Chociaż transport kolejowy jest najbezpieczniejszą formą transportu lądowego i jednocześnie najbardziej neutralną z punktu widzenia dbałości o ograniczenie zmian klimatycznych, to jak już zostało wspomniane na wstępie – niewiele wydarzyło się w kwestii rozwoju tej formy komunikacji, zwłaszcza jeśli chodzi o przewozy pasażerskie między Polską a Ukrainą. Co więcej – połączeń pasażerskich między miastami takimi jak Warszawa, Kraków, Wrocław w Polsce, a Lwów, Kijów czy Charków w Ukrainie – ubyło, a nie przybyło w ciągu ostatniej dekady. Niestety – bo kolej byłaby nie tylko interesującą, ale i potrzebną alternatywą dla przekraczania granicy polsko-ukraińskiej drogą kołową, lotniczą lub pieszo (ta ostatnia forma była i jest nadal w 2023 roku możliwa jedynie na przejściu granicznym Medyka/Szegini).
Obecnie Polskę i Ukrainę łączą linie pasażerskie pomiędzy Warszawą a Kijowem oraz pomiędzy Przemyślem a Lwowem i dalej Kijowem oraz Odessą. Swego rodzaju rewolucją było pojawienie się kilka lat temu połączenia Przemyśl-Lwów-Kijów, realizowanego przez Koleje Ukraińskie z wykorzystaniem pociągów Interciti+ i zakupionych przed Euro 2012 składów Hyundai Rotem. Dość szybko okazało się, że ta forma podróżowania z i do Polski cieszy się sporą popularnością.
Zdecydowanie negatywnie na dynamikę rozwoju tej formy transportu wpłynęła pandemia Covid-19 – większość połączeń zawieszono i następnie uruchomiono na krótko przed lutym 2022 roku.
Wojna ożywia kolej
Faktycznie dopiero początek tej niezwykle intensywnej fazy konfliktu zbrojnego pomiędzy Rosją a Ukrainą doprowadził do znaczącej aktywizacji polsko-ukraińskich połączeń kolejowych. W celu ewakuacji ludności cywilnej wykorzystano nie tylko regularne trasy (jak wspomniane połączenie z Kijowa i Lwowa do Przemyśla), ale także uruchomiono ad hoc, praktycznie z dnia na dzień – dodatkowe linie na innych odcinkach, m.in. pomiędzy przejściem granicznym w Krościenku a Chyrowem na Ukrainie (linia 108), a także pomiędzy Przemyślem i granicą w Niżankowicach a dalej Chyrowem (linia 102). Przeprowadzone po lutym-marcu 2022 roku remonty i konserwacje powinny umożliwić zarówno wznowienie na stałe lokalnego ruchu pasażerskiego na tych odcinkach, jak również realizację przewozów towarowych.

--- Zadanie 1 ---
Powtórz dosłownie część tekstu o kolei polsko-ukraińskiej: zacznij od słów zawierających „Obecnie Polskę i”, a zakończ po słowach „lutym 2022 roku.”.
--- Zadanie 2 ---
Wymień wszystkie sposoby przekraczania granicy polsko-ukraińskiej, dla których według tekstu o kolei polsko-ukraińskiej kolej byłaby alternatywą.
Pozycje zamieszczone dalej nie są tu potrzebne.

Zebrane dane:
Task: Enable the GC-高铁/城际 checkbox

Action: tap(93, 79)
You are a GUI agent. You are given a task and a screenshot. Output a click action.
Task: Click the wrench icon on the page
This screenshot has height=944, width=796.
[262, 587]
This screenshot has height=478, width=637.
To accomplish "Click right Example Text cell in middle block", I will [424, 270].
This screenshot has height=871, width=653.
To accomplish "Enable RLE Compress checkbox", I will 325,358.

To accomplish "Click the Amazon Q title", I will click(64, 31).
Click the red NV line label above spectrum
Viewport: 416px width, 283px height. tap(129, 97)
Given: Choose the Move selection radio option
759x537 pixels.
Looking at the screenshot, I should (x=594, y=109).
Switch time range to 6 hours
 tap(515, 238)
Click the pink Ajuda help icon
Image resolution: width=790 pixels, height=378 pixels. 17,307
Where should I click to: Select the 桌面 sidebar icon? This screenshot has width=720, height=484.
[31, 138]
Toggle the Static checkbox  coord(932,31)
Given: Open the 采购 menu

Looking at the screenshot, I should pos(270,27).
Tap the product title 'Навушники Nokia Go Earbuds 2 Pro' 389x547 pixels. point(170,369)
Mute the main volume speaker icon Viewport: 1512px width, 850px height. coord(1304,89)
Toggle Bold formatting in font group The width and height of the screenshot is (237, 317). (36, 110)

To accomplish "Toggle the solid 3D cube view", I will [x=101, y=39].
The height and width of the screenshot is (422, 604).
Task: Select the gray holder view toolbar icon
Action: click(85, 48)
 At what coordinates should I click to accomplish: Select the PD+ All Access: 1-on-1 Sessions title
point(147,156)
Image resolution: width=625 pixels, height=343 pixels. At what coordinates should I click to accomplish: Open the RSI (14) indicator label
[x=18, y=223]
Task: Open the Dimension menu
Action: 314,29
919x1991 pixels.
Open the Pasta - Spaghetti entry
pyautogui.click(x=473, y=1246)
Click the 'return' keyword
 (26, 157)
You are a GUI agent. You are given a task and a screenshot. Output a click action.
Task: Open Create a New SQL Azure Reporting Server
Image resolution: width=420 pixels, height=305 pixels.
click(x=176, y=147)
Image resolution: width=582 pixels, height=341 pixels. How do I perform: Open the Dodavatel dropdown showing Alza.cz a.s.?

--- Rozwiązanie zadania 1 ---
Obecnie Polskę i Ukrainę łączą linie pasażerskie pomiędzy Warszawą a Kijowem oraz pomiędzy Przemyślem a Lwowem i dalej Kijowem oraz Odessą. Swego rodzaju rewolucją było pojawienie się kilka lat temu połączenia Przemyśl-Lwów-Kijów, realizowanego przez Koleje Ukraińskie z wykorzystaniem pociągów Interciti+ i zakupionych przed Euro 2012 składów Hyundai Rotem. Dość szybko okazało się, że ta forma podróżowania z i do Polski cieszy się sporą popularnością.
Zdecydowanie negatywnie na dynamikę rozwoju tej formy transportu wpłynęła pandemia Covid-19 – większość połączeń zawieszono i następnie uruchomiono na krótko przed lutym 2022 roku.

--- Rozwiązanie zadania 2 ---
drogą kołową, drogą lotniczą, pieszo